Os compositores e intérpretes convidados vão atualizar o contexto da canção de protesto, relembrando algumas das músicas que se tornaram hinos da resistência contra o regime militar, e também aquelas que, à época e ainda hoje, não ficaram identificadas como tal. Romulo, equipe e artistas foram buscar na música brasileira atual canções que, de alguma maneira, dialogassem com esta premissa, para também serem inclusas no repertório.

Rolou ensaio com a turma toda junta nesta quinta (10), e, logo ao final, o Romulo respondeu por e-mail nossa entrevista, comentando a experiência e adiantando um pouco do que xs 622 sortudxs que conseguirem retirar seus ingressos poderão conferir:

Noisey: Como foi que rolou a oportunidade de fazer a direção artística deste espetáculo? Foi um convite ou o projeto partiu de você?

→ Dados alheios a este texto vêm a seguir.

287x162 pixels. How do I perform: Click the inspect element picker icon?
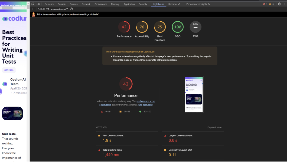pos(33,4)
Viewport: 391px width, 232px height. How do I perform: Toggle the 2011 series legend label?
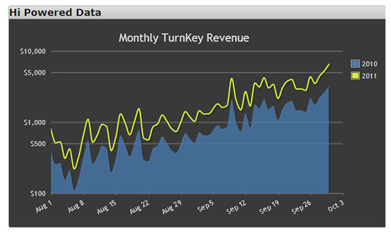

Romulo Fróes: O Juliano Gentile, da área de música do Centro Cultural São Paulo convidou a mim e ao Rodrigo Campos para produzir um espetáculo dentro da série de eventos que a Prefeitura de São Paulo, através da Secretaria de Direitos Humanos, está realizando para marcar os cinquenta anos do golpe militar de 1964. Eu e o Rodrigo convidamos então o Kiko Dinucci para dividir a direção conosco. Rodrigo e Kiko ficaram a cargo da direção musical e eu com a direção artística.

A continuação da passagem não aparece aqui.